» TASK TO CARRY OUT:
Output exactly the lines below, starting with the line that has "The width and height of the screenshot is (546, 554)." and going on through the line that has "Visit the @bennyjohnson handle", both included, and no other lines.

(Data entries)
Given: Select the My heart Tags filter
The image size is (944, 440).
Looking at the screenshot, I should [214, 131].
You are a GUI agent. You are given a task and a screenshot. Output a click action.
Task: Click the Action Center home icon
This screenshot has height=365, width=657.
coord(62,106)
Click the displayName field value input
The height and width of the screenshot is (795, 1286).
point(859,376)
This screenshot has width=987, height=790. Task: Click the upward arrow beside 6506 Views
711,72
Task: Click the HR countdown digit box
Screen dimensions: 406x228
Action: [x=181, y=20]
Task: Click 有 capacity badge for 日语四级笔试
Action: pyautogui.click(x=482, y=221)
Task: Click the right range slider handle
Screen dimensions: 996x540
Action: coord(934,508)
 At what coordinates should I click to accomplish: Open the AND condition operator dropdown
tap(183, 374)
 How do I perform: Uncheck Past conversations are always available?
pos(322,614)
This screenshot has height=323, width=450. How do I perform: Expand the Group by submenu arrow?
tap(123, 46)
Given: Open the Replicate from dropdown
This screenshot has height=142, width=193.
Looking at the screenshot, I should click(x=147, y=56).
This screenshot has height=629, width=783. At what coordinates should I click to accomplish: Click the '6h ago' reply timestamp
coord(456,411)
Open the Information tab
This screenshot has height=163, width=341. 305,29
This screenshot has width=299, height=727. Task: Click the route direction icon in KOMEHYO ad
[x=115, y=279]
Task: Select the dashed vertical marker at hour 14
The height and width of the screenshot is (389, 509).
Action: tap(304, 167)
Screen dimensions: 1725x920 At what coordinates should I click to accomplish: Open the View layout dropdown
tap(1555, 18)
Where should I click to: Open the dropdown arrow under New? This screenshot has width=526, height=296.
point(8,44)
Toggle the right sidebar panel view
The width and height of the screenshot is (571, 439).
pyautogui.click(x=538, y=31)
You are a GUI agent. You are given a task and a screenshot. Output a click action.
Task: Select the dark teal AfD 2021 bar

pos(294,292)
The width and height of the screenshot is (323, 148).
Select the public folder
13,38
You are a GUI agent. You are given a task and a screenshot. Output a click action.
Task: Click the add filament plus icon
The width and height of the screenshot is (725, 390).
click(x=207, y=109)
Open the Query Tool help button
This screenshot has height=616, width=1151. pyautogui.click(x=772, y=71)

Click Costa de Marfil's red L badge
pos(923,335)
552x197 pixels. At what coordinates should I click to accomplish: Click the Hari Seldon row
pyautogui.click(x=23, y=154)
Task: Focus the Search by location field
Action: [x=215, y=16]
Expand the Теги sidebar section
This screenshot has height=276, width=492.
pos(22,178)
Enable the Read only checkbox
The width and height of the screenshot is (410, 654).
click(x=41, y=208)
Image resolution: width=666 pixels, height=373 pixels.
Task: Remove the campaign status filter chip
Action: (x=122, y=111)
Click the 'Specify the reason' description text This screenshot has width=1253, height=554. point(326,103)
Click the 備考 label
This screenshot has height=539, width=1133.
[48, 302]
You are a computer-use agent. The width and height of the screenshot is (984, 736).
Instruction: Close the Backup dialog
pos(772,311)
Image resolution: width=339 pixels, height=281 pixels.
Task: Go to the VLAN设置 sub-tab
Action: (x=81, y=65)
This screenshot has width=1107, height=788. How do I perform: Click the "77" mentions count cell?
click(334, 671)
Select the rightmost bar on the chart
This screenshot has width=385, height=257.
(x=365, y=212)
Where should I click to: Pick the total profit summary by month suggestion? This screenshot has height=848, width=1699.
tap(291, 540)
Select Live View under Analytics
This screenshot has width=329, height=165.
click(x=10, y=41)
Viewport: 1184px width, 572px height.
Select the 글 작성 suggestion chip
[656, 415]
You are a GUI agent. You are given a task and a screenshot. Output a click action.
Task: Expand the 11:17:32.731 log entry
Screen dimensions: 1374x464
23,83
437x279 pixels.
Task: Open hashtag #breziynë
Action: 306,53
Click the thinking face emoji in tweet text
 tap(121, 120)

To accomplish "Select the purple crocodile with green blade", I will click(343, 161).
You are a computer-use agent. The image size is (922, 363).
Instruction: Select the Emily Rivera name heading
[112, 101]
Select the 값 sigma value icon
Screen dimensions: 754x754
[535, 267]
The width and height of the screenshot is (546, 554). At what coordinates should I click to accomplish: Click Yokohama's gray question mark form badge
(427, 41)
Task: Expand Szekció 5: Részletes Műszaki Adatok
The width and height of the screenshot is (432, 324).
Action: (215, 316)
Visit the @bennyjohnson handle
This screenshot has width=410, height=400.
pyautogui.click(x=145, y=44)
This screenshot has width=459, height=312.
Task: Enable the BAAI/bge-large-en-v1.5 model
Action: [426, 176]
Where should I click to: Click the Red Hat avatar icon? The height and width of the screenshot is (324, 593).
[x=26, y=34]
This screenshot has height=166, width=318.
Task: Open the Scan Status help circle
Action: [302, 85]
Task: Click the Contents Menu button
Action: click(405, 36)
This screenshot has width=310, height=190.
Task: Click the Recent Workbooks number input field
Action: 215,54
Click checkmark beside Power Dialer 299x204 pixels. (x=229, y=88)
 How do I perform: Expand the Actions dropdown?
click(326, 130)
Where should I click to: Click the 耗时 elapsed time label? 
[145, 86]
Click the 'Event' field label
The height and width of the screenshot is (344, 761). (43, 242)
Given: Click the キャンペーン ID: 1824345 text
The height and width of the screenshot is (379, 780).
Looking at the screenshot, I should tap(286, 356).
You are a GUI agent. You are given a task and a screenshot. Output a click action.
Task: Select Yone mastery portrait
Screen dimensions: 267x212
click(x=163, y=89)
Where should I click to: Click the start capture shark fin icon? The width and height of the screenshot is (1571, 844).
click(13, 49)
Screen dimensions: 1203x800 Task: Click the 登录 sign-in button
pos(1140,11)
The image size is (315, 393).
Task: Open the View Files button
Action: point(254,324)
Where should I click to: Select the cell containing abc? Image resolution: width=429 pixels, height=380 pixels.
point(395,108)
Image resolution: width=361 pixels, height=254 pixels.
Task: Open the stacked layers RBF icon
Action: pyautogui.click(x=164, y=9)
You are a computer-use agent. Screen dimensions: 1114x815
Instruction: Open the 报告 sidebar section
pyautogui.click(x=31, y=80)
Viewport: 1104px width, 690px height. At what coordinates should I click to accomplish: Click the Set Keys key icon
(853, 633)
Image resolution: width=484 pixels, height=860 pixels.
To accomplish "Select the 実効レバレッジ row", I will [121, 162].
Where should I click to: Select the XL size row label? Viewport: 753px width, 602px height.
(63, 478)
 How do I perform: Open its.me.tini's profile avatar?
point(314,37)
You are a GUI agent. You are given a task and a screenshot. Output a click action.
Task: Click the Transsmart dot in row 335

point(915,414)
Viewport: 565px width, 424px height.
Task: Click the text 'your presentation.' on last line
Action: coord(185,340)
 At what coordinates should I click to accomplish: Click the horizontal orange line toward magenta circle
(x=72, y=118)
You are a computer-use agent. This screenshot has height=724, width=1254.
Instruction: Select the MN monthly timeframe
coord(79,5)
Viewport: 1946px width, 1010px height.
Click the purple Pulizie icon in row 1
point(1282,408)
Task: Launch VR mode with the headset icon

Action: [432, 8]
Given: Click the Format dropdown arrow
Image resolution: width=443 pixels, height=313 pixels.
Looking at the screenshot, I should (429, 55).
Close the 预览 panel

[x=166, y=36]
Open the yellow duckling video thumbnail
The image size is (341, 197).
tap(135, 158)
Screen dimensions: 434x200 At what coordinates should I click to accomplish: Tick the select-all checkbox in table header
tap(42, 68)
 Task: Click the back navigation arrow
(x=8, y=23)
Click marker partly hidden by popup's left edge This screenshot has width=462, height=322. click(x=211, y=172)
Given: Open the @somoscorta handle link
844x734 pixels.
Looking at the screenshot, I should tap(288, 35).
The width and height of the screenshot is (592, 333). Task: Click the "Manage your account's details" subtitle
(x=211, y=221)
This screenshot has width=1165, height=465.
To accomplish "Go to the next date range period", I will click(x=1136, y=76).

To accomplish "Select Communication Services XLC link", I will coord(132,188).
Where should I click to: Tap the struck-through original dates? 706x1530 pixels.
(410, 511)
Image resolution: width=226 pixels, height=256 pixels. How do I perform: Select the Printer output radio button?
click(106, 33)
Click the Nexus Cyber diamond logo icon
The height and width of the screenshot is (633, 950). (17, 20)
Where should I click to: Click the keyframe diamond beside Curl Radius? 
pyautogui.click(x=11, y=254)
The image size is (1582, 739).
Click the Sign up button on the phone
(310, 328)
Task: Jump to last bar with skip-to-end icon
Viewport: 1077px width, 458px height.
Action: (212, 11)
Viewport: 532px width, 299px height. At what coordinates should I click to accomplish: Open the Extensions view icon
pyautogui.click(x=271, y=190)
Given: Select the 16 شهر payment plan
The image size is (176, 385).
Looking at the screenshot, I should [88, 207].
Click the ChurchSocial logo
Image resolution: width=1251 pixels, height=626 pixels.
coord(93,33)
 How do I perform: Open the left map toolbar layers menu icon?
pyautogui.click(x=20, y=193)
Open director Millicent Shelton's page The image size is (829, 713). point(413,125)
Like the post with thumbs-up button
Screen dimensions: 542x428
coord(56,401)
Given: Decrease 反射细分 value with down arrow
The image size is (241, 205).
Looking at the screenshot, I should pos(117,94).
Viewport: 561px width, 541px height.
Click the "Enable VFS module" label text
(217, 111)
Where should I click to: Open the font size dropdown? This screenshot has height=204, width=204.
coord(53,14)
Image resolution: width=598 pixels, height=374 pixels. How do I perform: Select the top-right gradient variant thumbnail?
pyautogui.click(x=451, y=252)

» WRITTEN SOLUTION:
The width and height of the screenshot is (546, 554). At what coordinates should I click to accomplish: Click Yokohama's gray question mark form badge
(427, 41)
Task: Expand Szekció 5: Részletes Műszaki Adatok
The width and height of the screenshot is (432, 324).
Action: (215, 316)
Visit the @bennyjohnson handle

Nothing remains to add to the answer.